Teams that request network changes and the team that actually implements them should be one and the same. If not, then you need to put in place solid communication tools to ensure that they are in sync, using the same language, and have precision on procedures. Because of the miscommunication, Atlassian engineers didn’t realize the extent of their mistake for several days.

But cross-team communication was only one part of the problem. When Atlassian analyzed its communications between various managers and its customers, they discovered that they posted details about the outage within a day on their own monitoring systems, but they weren’t able to directly reach some of their customers because contact information was lost when the legacy sites were deleted, and other information was woefully outdated.

Plus, the deleted data contained information that was necessary for customers to fill out a valid support request ticket. Getting around this problem required a group of developers to build and deploy a new support ticketing process. The company also admits they should have reached out earlier in the outage timeline and not waited until they had a full picture of the scope of the recovery processes.

This would have allowed customers to better plan around the incident, even without specific time frames. “We should have acknowledged our uncertainty in providing a site restoration date sooner and made ourselves available earlier for in-person discussions so that our customers could make plans accordingly. We should have been transparent about what we did know about the outage and what we didn’t know.”


Treat your customer data with care, ensure that it is current and accurate and backed up in multiple, separate places. Make sure your customer data can survive a disaster and include specific checks in any playbook.

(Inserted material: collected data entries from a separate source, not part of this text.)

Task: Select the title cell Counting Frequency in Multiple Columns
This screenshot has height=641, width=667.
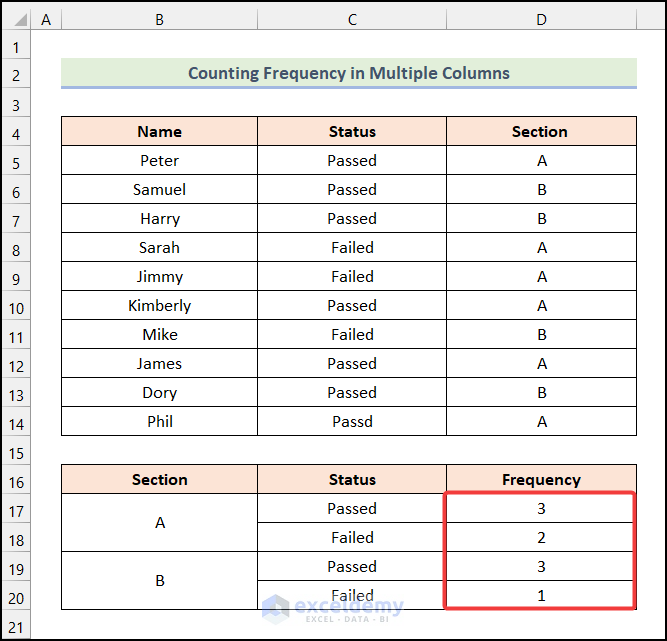Action: (348, 73)
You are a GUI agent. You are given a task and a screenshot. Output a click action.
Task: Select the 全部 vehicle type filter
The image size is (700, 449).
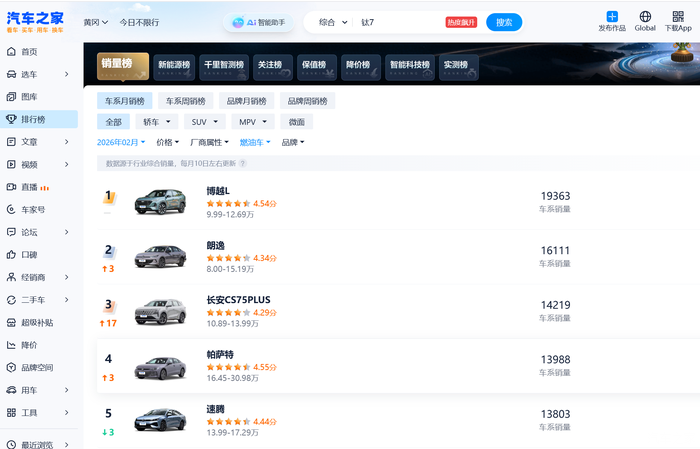[x=113, y=122]
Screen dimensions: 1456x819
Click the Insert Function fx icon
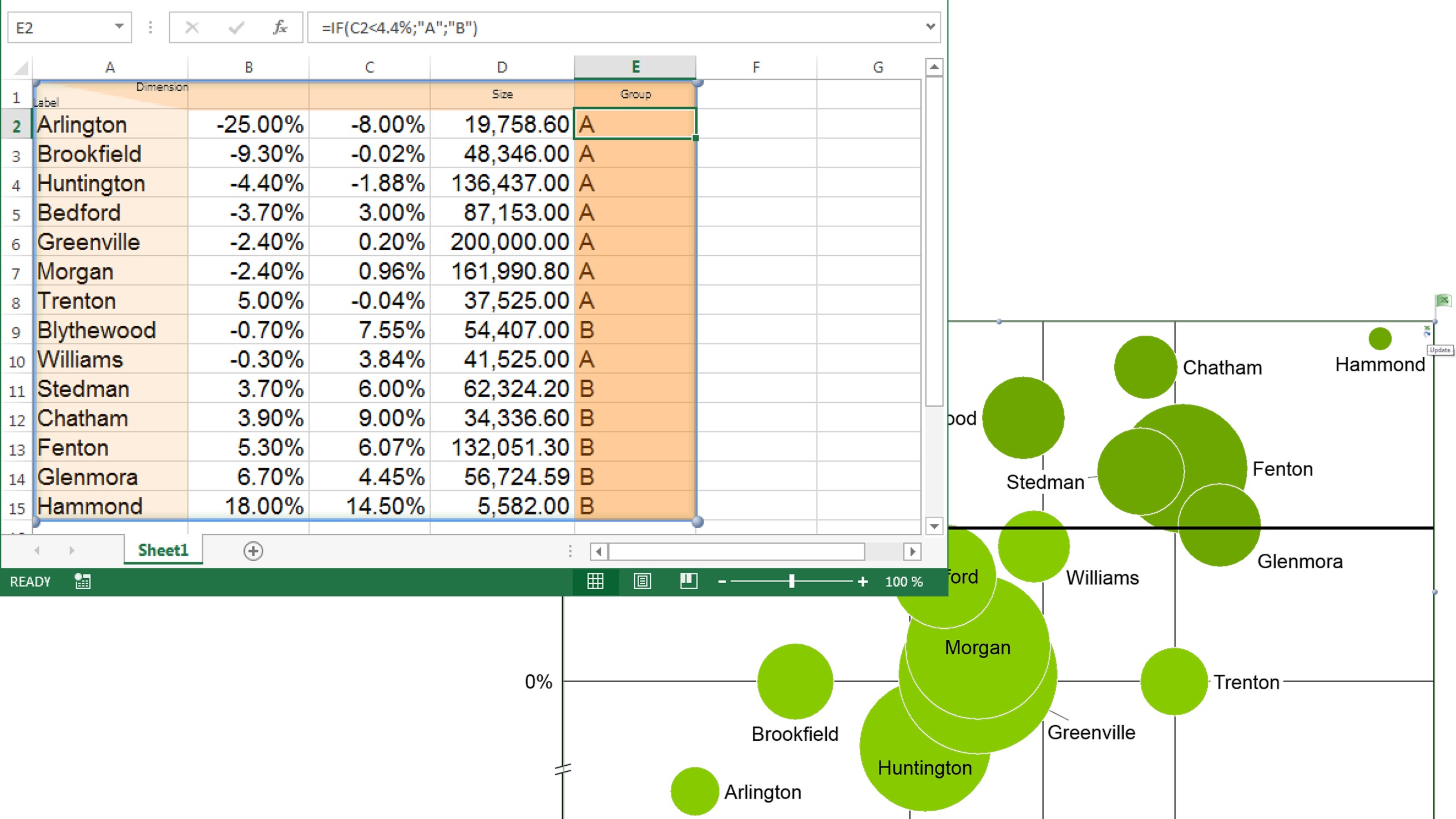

“Our site-level deletions that happened in April did not have runbooks that could be quickly automated for the scale of this event,” they wrote in their analysis. “We had the ability to recover a single site, but we had not built capabilities and processes for recovering a large batch of sites.”

In the blog confessional, they chart their previous large-scale incident management process – you can see that it has a lot of moving parts and wasn’t up to the task to “handle the depth, expansiveness and duration of the April incident.








版权所有©2022 IDG Com足球竞彩网下载munications,Inc。